Each site selected "will have the scale to be able to build multiple SMRs of that technology at that site, so the likelihood is it will be one, two or three in the first stage but then being very clear that if these are successful, as we hope they will be, and they can demonstrate that their costs are going to come down with the second, third and fourth units, and we can convince ourselves it's value for money, then we want to just continue building on those sites. As we've learned internationally, that is the right thing to do."
He added: "So our current view, and again subject to the final stages approval, is that we will be placing contracts for more than one because what we have to demonstrate is that modularisation works and therefore the investment that is required to build the modular factories. So what we're saying is somewhere between two and three is what would be the first contract.

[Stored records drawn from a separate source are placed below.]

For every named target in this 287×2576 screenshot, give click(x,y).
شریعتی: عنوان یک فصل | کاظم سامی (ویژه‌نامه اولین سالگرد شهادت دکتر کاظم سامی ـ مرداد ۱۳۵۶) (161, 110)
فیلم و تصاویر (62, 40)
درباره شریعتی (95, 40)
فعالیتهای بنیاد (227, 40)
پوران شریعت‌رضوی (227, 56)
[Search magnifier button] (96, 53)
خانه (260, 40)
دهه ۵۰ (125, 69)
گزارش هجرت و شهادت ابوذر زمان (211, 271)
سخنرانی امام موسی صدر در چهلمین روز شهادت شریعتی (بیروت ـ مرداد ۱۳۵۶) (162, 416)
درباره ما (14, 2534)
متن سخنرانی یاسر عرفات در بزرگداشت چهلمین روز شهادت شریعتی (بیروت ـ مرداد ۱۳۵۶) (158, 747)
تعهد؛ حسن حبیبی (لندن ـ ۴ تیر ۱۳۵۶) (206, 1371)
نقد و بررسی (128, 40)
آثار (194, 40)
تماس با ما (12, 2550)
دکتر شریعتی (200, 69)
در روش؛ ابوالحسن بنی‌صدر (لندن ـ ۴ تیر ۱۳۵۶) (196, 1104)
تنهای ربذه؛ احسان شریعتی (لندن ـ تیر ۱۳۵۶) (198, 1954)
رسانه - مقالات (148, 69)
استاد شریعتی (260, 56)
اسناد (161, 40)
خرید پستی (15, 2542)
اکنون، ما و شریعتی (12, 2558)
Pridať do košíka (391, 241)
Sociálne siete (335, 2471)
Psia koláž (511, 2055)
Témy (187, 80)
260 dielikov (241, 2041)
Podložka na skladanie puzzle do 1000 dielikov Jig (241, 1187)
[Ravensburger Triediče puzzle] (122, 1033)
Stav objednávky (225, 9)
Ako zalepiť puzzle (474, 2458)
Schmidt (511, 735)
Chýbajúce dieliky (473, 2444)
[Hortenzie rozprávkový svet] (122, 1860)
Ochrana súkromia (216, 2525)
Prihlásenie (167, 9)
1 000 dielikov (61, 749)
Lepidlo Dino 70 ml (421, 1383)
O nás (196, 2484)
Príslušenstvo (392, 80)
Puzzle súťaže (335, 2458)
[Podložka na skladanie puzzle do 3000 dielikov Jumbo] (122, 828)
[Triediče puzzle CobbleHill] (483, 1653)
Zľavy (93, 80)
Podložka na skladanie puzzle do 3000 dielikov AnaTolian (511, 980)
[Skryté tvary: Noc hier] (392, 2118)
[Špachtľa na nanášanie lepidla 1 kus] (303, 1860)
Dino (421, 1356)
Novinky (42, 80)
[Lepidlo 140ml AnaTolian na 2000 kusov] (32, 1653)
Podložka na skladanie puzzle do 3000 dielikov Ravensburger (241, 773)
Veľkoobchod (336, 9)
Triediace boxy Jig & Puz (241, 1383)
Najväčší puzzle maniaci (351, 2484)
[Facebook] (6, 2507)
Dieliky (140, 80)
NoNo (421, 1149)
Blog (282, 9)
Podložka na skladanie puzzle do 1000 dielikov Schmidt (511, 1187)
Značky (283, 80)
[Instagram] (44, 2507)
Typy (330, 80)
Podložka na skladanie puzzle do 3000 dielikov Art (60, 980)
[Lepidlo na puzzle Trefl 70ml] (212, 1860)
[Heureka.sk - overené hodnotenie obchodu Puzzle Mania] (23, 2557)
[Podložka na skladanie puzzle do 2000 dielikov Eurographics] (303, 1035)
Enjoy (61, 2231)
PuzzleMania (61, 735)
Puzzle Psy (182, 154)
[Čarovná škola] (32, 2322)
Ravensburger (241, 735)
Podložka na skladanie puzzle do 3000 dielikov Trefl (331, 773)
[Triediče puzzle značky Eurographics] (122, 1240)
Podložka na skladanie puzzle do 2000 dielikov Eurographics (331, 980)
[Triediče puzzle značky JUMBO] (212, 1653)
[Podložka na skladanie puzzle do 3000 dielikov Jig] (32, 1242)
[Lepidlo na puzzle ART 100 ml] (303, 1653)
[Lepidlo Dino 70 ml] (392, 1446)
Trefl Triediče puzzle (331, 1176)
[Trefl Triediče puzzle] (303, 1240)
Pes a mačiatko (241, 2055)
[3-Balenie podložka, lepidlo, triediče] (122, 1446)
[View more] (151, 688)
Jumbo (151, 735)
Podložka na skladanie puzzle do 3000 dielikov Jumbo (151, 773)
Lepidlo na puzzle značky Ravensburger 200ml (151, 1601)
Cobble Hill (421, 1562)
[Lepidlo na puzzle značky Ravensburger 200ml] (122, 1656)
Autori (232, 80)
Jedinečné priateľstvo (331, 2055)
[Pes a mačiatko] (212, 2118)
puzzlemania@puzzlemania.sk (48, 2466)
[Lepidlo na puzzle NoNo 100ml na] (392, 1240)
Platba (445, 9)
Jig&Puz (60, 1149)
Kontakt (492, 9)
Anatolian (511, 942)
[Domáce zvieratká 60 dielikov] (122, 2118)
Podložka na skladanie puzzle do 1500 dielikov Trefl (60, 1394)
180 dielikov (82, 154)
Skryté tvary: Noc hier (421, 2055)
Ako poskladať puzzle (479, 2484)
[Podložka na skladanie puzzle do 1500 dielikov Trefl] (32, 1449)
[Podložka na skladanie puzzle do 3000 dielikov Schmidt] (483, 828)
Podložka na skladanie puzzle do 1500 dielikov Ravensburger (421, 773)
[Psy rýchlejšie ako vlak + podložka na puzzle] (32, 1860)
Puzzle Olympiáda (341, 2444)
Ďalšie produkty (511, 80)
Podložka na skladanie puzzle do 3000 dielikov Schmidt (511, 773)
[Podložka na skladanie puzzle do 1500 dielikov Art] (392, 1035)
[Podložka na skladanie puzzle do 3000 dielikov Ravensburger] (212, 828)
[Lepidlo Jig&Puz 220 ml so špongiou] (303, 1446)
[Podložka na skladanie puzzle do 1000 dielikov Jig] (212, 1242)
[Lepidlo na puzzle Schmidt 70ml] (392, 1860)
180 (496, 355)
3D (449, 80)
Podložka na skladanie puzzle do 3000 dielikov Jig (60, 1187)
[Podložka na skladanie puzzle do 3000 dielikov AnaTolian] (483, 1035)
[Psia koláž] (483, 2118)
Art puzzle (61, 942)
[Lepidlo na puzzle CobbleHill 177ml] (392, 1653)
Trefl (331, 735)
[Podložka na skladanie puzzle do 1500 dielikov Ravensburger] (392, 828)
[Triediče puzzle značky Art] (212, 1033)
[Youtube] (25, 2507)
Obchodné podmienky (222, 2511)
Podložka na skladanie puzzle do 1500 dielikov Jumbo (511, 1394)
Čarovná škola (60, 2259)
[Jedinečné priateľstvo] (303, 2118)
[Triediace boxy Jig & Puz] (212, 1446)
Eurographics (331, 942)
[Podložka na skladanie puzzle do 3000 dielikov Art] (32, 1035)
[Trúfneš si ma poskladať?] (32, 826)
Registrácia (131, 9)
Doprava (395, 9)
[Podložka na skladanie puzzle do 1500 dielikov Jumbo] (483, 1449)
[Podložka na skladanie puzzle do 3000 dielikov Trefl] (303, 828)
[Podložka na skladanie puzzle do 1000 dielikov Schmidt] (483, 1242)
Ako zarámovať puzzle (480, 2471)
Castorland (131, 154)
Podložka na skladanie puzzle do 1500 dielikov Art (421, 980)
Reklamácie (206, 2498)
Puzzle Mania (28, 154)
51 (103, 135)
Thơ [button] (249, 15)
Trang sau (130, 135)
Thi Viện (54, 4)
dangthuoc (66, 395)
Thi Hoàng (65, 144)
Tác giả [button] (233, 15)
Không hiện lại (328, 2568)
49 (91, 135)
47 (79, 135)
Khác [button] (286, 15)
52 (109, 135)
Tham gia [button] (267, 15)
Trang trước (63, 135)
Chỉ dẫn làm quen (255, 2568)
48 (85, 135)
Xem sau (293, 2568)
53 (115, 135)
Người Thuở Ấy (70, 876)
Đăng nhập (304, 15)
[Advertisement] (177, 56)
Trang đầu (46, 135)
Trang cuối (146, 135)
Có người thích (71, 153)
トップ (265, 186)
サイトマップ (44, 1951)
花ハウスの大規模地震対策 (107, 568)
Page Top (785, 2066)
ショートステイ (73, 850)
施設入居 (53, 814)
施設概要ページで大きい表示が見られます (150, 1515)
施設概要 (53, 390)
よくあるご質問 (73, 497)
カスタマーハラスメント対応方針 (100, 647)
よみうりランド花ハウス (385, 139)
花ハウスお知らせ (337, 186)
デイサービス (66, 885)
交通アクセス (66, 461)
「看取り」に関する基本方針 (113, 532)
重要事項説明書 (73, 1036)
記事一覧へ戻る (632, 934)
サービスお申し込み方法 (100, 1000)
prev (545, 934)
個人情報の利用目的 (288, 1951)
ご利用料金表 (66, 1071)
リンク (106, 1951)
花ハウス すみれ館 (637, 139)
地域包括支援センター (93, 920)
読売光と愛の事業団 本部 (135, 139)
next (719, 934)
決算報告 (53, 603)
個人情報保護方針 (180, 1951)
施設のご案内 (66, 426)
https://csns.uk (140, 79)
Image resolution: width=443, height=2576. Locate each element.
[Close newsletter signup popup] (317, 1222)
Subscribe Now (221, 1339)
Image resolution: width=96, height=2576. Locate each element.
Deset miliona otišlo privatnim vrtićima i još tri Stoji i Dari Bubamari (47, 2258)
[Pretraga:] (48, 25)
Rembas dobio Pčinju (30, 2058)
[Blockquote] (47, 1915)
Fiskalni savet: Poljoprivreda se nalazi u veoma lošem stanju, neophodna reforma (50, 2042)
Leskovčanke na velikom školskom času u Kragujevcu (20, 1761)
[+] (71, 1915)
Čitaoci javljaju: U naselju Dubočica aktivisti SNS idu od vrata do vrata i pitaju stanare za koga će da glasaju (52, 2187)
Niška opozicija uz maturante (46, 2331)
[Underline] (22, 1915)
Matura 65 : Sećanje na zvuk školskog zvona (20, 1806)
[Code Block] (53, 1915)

And then depending on the success of that first project, which would be two to three reactors, then we would roll out more at that same site."
Alongside the UK government publishing its roadmap plan on how to get to 24 GW capacity by 2050, it also published a consultation of siting and on alternative routes to market for new nuclear.
Bowen said that at the moment the focus was on the eight existing sites earmarked for nuclear and "we are looking now at acquiring access for the SMR programme to Oldbury, Wylfa, Heysham, Hartlepool and the other sites within the existing policy statement". "Those are recognised nuclear sites which we can build on at scale - the SMR programme is all about scale."
But he said that to get to 24 GW those sites "are simply not going to be enough because we live on a small island and we've got to have much more flexibility about the sites that we have access to and indeed we have to allow the market to have access to the sites so we are no longer looking at, or, as the consultation is suggesting, that we should no longer be looking at the designation of sites, we should be looking at a criteria-based model which allows the developers to identify the sites and the usages they think they need".
As an example, he suggested that once there were advanced modular reactors that were officially designated "passive safety approved, walk-away safe" with smaller planning zones in a different regulatory regime, a much broader range of sites would become available.
On encouraging private sector-led projects, he said that when establishing GBN "the very clear advice from the UK around the world was that you really do need a government programme, a government-led programme, an underwritten programme, to rejuvenate the nuclear industry and get it started again - that doesn't for one minute preclude private developers developing their own projects, and we would want to encourage it".
Bowen, who also welcomed the cross-party consensus on new nuclear in what is likely to be an election year, said that the government's roadmap was an "overwhelmingly positive document" in restating the case for 24 GW by 2050, as well the ambition to do by adding 3 GW-7 GW every five years from 2030 to 2044, plus the commitment to a further large-scale plant after Hinkley Point C and the proposed new Sizewell C plant - "there is no way that we're going to get to 2050 and 24 gigawatts without the whole range and scales of reactors".